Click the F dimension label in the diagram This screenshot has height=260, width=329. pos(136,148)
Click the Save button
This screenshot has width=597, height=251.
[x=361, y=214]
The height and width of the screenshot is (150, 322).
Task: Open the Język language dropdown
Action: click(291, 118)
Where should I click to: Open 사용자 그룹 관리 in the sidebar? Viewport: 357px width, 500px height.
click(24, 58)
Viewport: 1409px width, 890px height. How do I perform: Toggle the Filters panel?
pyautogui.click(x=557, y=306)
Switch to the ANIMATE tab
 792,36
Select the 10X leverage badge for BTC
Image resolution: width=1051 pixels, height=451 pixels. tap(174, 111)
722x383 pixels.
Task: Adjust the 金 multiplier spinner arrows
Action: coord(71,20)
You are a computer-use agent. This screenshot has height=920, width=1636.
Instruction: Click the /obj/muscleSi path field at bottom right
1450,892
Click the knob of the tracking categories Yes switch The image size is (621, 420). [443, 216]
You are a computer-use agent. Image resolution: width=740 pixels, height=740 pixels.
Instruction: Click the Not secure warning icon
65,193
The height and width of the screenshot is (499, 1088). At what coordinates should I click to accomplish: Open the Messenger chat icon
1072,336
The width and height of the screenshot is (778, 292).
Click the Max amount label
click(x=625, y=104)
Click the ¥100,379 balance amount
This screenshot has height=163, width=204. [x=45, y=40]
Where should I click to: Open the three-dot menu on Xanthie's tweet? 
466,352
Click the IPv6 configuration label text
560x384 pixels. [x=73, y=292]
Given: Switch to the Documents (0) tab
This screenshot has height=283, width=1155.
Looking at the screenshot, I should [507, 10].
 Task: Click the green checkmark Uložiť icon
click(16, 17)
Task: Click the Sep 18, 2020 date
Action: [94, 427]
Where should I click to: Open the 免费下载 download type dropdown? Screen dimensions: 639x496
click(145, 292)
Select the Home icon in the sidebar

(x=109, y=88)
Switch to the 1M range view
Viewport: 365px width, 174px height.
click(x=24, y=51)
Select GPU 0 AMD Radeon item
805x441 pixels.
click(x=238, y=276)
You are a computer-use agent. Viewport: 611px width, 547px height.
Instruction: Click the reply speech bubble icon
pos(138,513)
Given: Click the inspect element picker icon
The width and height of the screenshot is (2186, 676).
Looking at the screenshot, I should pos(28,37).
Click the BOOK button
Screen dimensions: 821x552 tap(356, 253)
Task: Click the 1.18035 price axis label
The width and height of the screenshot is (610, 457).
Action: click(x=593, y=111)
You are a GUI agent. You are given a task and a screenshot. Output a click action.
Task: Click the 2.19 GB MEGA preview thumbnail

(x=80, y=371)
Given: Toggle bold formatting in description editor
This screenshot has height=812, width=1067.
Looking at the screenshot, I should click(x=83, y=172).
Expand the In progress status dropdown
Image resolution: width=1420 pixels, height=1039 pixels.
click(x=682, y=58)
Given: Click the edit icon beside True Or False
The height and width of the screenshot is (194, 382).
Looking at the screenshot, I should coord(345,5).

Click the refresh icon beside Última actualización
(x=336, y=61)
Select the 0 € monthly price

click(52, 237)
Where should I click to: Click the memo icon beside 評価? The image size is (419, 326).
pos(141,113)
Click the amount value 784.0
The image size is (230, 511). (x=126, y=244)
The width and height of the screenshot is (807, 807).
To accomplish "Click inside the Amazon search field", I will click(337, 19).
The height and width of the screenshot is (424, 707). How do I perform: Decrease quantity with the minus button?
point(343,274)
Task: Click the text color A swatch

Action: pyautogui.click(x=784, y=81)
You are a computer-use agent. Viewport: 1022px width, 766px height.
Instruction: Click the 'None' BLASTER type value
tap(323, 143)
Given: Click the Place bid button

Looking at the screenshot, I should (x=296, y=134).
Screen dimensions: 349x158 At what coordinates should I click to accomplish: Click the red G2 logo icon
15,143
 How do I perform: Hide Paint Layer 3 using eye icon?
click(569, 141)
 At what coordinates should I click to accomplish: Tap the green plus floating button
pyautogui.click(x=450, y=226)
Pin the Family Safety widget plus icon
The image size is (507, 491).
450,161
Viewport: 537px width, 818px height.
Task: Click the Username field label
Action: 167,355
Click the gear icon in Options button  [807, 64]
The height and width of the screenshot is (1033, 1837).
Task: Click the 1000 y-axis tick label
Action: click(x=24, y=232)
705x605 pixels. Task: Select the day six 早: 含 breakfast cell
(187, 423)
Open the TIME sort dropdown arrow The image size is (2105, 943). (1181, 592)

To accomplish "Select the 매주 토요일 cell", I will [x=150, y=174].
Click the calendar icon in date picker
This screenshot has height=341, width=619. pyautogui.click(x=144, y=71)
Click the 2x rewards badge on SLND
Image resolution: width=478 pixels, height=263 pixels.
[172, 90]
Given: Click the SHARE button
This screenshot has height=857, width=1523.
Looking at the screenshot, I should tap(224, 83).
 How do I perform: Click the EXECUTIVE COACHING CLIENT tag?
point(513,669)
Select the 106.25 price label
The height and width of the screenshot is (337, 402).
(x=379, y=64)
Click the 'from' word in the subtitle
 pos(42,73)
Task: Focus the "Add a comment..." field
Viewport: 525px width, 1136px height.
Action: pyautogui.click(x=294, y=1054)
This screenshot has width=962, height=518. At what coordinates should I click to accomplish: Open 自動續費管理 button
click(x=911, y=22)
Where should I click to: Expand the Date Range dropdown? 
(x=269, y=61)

——————————

*Ejercicio a resolver*: Reescribe las líneas que empiezan en la que contiene "You are a computer-use agent. Viewport: 1022px" y terminan en la que contiene "Looking at the screenshot, I should (x=296, y=134).", ambas incluidas. Cambia "Place bid" por "Confirm bid" y deja todo lo demás igual.

*Respuesta a la tarea*:
You are a computer-use agent. Viewport: 1022px width, 766px height.
Instruction: Click the 'None' BLASTER type value
tap(323, 143)
Given: Click the Confirm bid button

Looking at the screenshot, I should (x=296, y=134).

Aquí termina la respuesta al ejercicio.